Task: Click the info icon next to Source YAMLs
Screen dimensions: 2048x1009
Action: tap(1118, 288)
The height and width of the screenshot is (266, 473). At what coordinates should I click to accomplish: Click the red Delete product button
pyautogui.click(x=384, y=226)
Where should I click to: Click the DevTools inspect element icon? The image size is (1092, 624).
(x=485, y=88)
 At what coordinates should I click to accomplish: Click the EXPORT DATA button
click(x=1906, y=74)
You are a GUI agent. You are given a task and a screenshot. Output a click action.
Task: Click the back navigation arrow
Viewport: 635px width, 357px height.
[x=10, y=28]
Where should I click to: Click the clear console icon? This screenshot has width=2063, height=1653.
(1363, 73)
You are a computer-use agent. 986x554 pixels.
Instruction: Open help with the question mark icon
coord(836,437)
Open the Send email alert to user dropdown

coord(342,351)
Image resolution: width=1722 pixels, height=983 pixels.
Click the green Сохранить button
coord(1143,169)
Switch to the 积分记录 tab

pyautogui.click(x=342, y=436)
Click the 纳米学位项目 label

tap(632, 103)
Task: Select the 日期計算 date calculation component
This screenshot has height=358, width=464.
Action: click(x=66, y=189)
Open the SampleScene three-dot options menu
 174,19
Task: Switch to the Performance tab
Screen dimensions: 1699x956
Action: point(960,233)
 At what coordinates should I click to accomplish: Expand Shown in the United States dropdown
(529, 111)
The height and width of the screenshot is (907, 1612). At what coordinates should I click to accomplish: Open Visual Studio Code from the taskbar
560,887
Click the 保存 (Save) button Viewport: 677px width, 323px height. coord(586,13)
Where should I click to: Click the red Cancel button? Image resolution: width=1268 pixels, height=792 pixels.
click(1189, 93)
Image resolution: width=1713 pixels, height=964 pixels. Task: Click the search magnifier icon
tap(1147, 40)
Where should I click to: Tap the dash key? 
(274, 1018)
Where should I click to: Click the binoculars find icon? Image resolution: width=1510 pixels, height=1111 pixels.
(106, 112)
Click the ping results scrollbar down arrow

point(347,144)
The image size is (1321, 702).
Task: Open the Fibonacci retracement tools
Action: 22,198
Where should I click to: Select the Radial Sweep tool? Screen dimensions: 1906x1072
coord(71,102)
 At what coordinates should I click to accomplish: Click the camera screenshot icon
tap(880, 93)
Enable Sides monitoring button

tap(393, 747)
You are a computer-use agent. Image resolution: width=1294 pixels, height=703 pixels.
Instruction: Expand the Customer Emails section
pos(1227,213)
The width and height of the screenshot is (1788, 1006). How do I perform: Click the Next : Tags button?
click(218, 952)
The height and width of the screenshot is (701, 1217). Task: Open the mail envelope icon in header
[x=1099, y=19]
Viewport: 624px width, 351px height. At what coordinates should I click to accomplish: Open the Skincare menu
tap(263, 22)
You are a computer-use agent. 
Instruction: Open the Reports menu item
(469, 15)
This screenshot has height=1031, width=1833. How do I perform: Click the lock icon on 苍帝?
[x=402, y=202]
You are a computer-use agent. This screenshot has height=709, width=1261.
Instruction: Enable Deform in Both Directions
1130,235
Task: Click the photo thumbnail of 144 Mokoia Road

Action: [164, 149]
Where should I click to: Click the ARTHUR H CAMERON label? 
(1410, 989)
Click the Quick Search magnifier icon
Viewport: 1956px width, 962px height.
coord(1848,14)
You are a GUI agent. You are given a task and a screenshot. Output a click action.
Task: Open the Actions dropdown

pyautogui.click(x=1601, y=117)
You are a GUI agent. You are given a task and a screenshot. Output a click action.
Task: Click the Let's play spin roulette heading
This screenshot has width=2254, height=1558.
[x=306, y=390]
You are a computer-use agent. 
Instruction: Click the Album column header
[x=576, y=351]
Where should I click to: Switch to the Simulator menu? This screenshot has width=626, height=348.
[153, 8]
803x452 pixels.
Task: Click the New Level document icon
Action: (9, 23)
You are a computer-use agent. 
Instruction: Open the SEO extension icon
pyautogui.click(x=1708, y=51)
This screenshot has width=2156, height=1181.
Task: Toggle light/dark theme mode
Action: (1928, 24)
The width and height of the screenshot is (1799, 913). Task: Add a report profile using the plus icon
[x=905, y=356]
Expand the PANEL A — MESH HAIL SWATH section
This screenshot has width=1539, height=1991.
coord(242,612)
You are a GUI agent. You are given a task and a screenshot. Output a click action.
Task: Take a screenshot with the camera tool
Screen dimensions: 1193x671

■ Work to complete ■
Write out, from the lines above, only those from the line with "Viewport: 635px width, 357px height." to the line with "Click the 保存", exactly as given, including the first and the last.

■ Result of this exercise ■
Viewport: 635px width, 357px height.
[x=10, y=28]
Where should I click to: Click the clear console icon? This screenshot has width=2063, height=1653.
(1363, 73)
You are a computer-use agent. 986x554 pixels.
Instruction: Open help with the question mark icon
coord(836,437)
Open the Send email alert to user dropdown

coord(342,351)
Image resolution: width=1722 pixels, height=983 pixels.
Click the green Сохранить button
coord(1143,169)
Switch to the 积分记录 tab

pyautogui.click(x=342, y=436)
Click the 纳米学位项目 label

tap(632, 103)
Task: Select the 日期計算 date calculation component
This screenshot has height=358, width=464.
Action: click(x=66, y=189)
Open the SampleScene three-dot options menu
 174,19
Task: Switch to the Performance tab
Screen dimensions: 1699x956
Action: point(960,233)
 At what coordinates should I click to accomplish: Expand Shown in the United States dropdown
(529, 111)
The height and width of the screenshot is (907, 1612). At what coordinates should I click to accomplish: Open Visual Studio Code from the taskbar
560,887
Click the 保存 (Save) button Viewport: 677px width, 323px height. coord(586,13)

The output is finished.